━━━━━ RECORDS FOR THIS EXERCISE ━━━━━
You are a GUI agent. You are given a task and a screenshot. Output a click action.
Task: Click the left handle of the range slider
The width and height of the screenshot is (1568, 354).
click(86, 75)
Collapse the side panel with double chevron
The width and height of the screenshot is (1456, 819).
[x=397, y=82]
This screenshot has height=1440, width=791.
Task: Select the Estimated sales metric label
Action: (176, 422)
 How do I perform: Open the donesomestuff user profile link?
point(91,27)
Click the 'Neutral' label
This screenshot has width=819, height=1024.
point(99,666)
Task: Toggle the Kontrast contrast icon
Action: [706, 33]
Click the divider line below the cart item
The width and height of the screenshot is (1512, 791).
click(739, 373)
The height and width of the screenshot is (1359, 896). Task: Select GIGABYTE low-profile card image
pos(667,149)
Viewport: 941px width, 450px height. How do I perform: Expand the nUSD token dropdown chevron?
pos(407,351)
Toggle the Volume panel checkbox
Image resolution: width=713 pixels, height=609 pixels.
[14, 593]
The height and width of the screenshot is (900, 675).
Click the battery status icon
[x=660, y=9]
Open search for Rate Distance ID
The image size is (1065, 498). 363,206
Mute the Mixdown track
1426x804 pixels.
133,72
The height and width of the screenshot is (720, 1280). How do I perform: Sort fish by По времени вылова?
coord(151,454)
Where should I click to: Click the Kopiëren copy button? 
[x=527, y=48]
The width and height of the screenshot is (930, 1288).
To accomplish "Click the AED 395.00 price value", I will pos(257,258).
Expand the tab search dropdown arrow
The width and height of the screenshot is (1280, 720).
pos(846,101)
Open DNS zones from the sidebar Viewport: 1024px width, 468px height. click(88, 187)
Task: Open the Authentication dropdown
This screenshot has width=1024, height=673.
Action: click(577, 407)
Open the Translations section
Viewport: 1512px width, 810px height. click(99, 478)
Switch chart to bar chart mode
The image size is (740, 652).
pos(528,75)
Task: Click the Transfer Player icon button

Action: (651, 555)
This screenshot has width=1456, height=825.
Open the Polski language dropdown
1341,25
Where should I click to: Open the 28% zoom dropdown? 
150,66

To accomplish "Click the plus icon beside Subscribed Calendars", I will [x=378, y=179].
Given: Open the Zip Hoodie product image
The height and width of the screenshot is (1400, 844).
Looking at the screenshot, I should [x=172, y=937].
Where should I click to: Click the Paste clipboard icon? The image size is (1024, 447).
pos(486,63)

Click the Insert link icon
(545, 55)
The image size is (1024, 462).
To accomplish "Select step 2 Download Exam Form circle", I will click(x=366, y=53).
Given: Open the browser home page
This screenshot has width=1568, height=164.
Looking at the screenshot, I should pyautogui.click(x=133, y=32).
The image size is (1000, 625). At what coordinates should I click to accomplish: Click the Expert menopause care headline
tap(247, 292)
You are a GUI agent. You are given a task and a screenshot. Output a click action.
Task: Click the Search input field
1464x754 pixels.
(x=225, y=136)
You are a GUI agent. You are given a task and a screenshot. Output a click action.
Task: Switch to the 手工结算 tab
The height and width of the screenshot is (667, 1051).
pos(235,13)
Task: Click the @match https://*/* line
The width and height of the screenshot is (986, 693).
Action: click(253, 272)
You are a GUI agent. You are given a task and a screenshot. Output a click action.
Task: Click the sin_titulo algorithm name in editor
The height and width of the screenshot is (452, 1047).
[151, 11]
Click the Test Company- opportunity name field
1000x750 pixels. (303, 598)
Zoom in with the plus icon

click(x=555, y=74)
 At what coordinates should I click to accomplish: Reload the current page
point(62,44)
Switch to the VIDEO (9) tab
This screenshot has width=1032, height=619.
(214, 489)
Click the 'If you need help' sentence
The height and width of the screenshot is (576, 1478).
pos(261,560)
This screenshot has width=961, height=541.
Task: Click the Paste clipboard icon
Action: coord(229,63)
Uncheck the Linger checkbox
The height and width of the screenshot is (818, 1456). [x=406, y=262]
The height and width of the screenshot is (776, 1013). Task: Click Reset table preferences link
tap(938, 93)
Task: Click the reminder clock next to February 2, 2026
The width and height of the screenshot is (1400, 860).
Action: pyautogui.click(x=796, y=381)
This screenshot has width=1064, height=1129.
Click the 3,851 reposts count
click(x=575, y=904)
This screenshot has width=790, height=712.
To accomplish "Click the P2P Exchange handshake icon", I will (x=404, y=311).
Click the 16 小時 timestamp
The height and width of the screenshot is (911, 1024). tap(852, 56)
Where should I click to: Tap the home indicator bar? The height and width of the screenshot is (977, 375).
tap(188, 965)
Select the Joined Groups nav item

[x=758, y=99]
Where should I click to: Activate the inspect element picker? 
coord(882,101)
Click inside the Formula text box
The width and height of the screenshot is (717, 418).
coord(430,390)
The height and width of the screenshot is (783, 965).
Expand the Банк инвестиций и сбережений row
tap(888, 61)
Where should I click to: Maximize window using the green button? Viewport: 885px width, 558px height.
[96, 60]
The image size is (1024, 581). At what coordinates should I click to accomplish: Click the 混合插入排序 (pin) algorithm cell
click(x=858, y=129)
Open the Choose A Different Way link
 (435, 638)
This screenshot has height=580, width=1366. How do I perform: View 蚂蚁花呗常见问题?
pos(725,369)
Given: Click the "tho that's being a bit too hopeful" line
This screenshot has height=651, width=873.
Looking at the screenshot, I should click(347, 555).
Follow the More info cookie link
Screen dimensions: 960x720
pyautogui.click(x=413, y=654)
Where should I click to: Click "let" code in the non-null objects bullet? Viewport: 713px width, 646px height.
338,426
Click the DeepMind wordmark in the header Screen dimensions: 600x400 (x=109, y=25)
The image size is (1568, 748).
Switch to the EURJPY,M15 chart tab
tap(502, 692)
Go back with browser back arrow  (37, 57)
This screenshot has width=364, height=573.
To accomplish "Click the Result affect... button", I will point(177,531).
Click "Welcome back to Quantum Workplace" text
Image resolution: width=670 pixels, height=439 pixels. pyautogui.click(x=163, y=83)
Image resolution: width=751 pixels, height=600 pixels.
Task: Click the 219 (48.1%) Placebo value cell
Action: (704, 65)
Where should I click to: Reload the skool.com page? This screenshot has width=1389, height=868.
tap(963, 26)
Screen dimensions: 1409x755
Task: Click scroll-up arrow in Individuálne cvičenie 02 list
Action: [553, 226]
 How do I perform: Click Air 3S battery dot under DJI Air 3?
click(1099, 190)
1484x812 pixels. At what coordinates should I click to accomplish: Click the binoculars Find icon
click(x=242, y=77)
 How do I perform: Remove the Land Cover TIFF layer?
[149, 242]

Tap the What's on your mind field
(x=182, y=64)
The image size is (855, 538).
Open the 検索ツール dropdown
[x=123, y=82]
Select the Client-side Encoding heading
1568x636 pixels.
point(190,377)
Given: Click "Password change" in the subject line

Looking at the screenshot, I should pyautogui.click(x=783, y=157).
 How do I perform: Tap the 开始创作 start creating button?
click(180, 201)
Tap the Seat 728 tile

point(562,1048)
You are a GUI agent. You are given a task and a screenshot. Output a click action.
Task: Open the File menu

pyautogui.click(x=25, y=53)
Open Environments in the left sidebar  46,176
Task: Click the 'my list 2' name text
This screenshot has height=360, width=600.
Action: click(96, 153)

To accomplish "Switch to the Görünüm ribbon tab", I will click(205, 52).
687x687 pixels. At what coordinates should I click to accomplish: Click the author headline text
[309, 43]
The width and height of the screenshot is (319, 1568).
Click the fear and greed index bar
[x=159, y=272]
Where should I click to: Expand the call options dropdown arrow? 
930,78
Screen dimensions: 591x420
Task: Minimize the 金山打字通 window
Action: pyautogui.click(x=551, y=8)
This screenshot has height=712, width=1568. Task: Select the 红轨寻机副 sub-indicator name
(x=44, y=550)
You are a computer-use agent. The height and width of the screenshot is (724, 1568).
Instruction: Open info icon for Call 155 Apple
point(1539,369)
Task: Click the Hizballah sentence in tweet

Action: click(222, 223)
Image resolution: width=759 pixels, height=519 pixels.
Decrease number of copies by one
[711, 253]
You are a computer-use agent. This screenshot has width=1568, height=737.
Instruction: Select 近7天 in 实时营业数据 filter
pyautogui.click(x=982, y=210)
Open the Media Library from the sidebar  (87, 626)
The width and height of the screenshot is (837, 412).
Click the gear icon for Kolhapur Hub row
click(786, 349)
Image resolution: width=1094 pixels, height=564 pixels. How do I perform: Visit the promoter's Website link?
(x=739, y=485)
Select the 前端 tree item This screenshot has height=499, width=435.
━━━━━
▶ [YOUR TASK]: Output each line of the listing above that has "left".

▶ [SOLUTION TO THIS EXERCISE]:
Task: Click the left handle of the range slider
Open Environments in the left sidebar  46,176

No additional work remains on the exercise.